Görlitzer Denkmal
| Regierungsbezirk | Oberbayern |
|---|---|
| Landkreis | Dachau |
| Plz/Ort | 0 Dachau |
| Standort | Stadfriedhof Dachau |
| Kategorie | Denkmal - Krieg |
| Suchbegriffe | Räterepublik, Freikorps Görlitz |
| Ausführung | 27 |
| Inschrift | Getreu dem Lied des Deutschen Volkes
Leutnant Bertram Musketier Labuke |
Görlitzer Denkmal
Die Gedenktafel des so genannten Görlitzer Denkmals stammt aus dem Jahr 1934. Sie erinnert an die vier Angehörigen des „Freikorps Görlitz“, Leutnant Bertram, Musketier Labuke, Schütze Hauk und Kanonier Hilbig, die als Gegner der Münchner Räterepublik am 30. April 1919 bei Pellheim im Kampf gegen die Rote Armee gefallen sind.

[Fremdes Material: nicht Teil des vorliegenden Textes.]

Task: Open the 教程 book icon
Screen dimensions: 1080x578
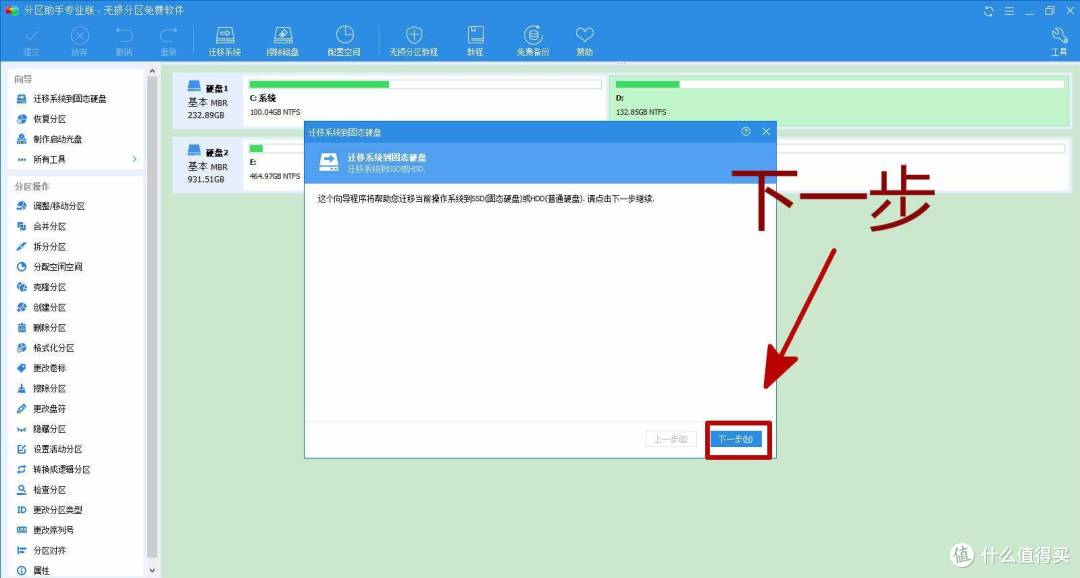Action: pos(474,40)
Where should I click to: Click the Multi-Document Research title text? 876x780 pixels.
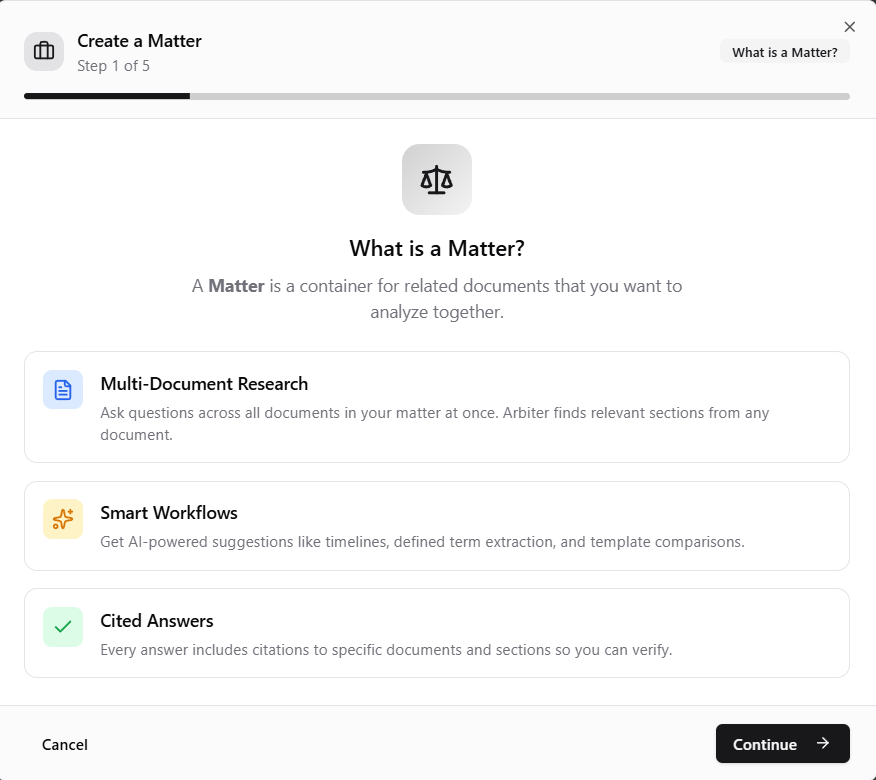(x=204, y=384)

Im Mai 1919 beschloss der Dachauer Marktgemeinderat, den im alten Stadtfriedhof bestatteten Soldaten ein Grabdenkmal zu widmen, das in seiner ursprünglichen Gestaltung jedoch dem damaligen Bauausschuss missfiel. Das jetzige Denkmal entwarf der Dachauer Bürgermeister Georg Seufert. Es wurde am 29. April 1934 eingeweiht.
Heute distanziert sich die Stadt Dachau von diesem Mahnmal. Sie lehnt es ab, ein Freikorps zu ehren, das in der Weimarer Republik mit anderen Trägern rechtsradikaler Gewalt zum Wegbereiter des Nationalsozialismus geworden ist. Das Grabmal bleibt jedoch erhalten, weil sich die Stadt Dachau nicht dem Verdacht aussetzen möchte, Belastendes aus ihrer Geschichte zu löschen.

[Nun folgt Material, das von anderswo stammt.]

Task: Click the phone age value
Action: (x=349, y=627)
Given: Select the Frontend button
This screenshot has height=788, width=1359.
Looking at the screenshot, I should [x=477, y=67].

Den Kämpfen um den Markt Dachau fielen während der Räterepublik im April 1919 insgesamt 28 Menschen zum Opfer. Die Regierungstruppen verloren die vier hier genannten Soldaten, und die Rote Armee hatte 19 Gefallene zu beklagen. Fünf Rotgardisten wurden standrechtlich erschossen. Unter der Dachauer Bevölkerung kamen zwei Personen durch Granatsplitter zu Schaden. In Etzenhausen, das damals noch nicht zu Dachau gehörte, fand der Sohn eines Gütlers beim Angriff des „Freikorps Görlitz“ auf die Rote Armee in Dachau am 30. April 1919 den Tod.

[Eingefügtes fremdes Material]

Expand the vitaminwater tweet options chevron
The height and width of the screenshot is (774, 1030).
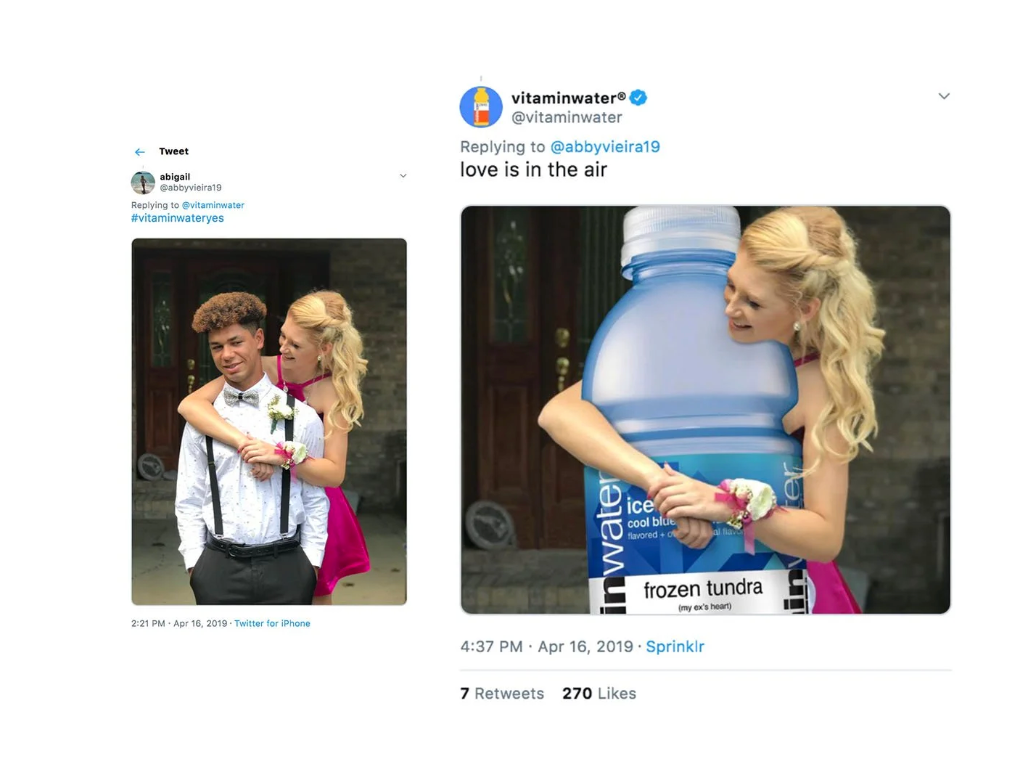(944, 96)
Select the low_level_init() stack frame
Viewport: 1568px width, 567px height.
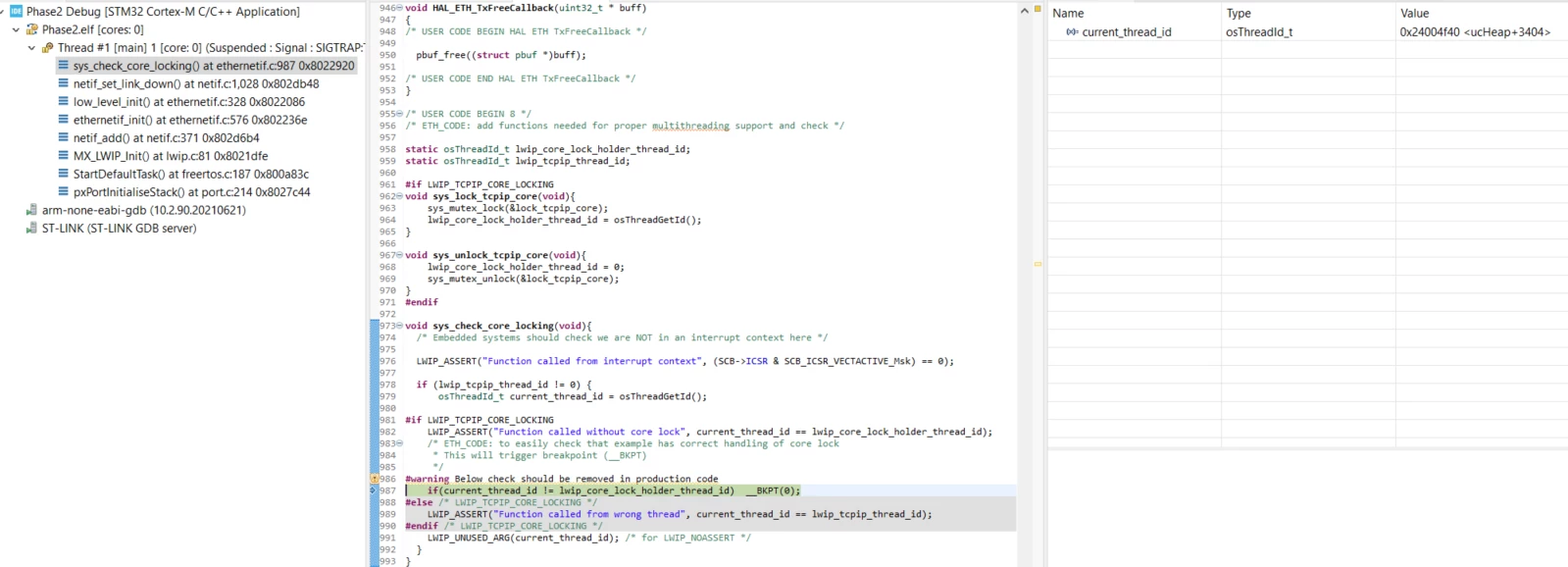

Der Gründer des „Freikorps Görlitz“ Wilhelm Faupel beteiligte sich im Jahre 1920 am „Kapp-Putsch“ gegen die junge Weimarer Republik. Später war er für die NSDAP in Lateinamerika tätig und betrieb dort den Machtausbau verschiedener NS-Institutionen. Im Jahr 1934 wurde der General a. D. Präsident des „Ibero-Amerikanischen Instituts“ in Berlin.